A pesar de las recomendaciones establecidas por los principales organismos internacionales, continúan existiendo factores que dificultan el inicio temprano y el mantenimiento de la lactancia materna exclusiva.

La identificación precoz de estas barreras y la implantación de intervenciones individualizadas resultan fundamentales para mejorar las tasas de lactancia.

Los profesionales de enfermería desempeñan un papel esencial en todas las etapas del proceso asistencial, desde la educación prenatal hasta el seguimiento tras el alta hospitalaria. Su capacidad para proporcionar apoyo emocional, educación sanitaria basada en la evidencia y asesoramiento individualizado favorece una mayor confianza de las madres y contribuye al éxito de la lactancia materna.
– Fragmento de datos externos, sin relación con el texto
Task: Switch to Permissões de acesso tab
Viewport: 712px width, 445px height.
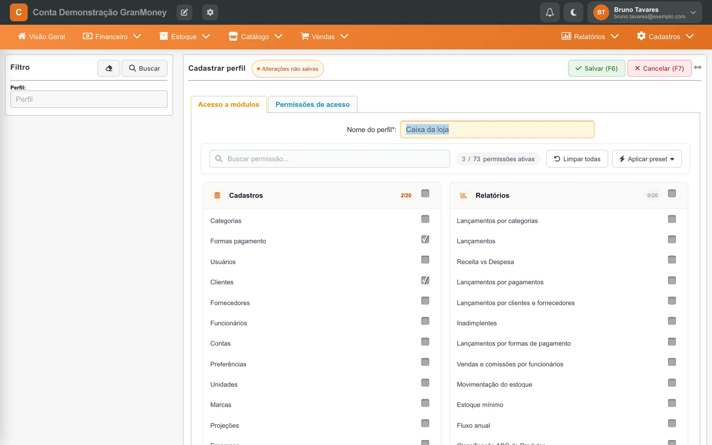Action: coord(312,105)
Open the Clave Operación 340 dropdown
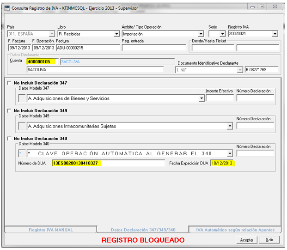 coord(230,154)
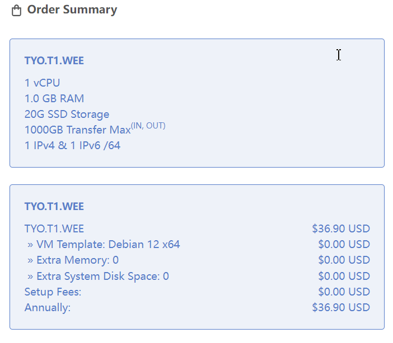Click the (IN, OUT) superscript note
The width and height of the screenshot is (393, 343).
148,126
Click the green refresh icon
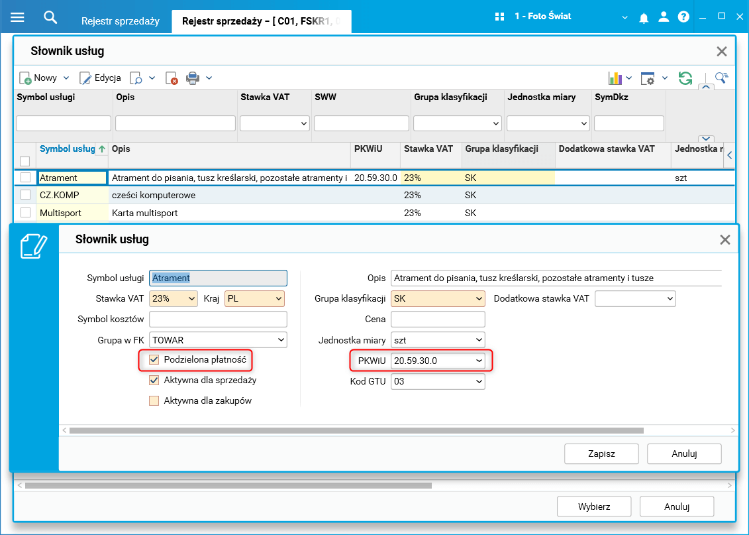Viewport: 749px width, 535px height. [685, 78]
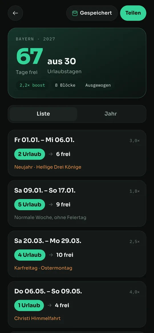Click the 4 Urlaub green badge

tap(30, 255)
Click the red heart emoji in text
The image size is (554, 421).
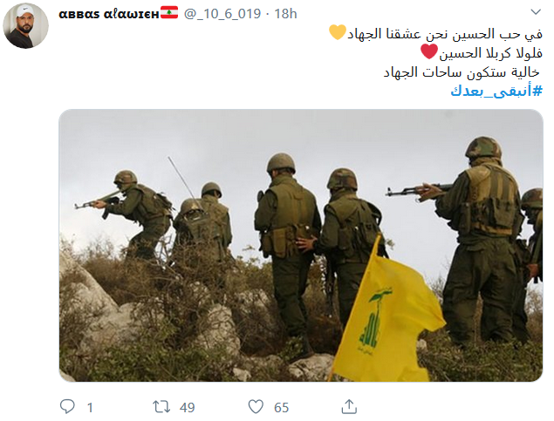pos(429,51)
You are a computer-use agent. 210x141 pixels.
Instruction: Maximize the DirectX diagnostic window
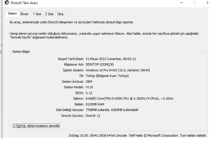tap(195, 3)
Finalmente, promover la instauración precoz de la lactancia materna no solo representa una estrategia eficaz para mejorar la salud individual de madres e hijos, sino también una medida de salud pública con importantes repercusiones sociales, sanitarias y económicas. Por ello, resulta imprescindible continuar desarrollando programas de formación, protocolos asistenciales y políticas de apoyo que permitan garantizar una atención de calidad y centrada en las necesidades de las familias.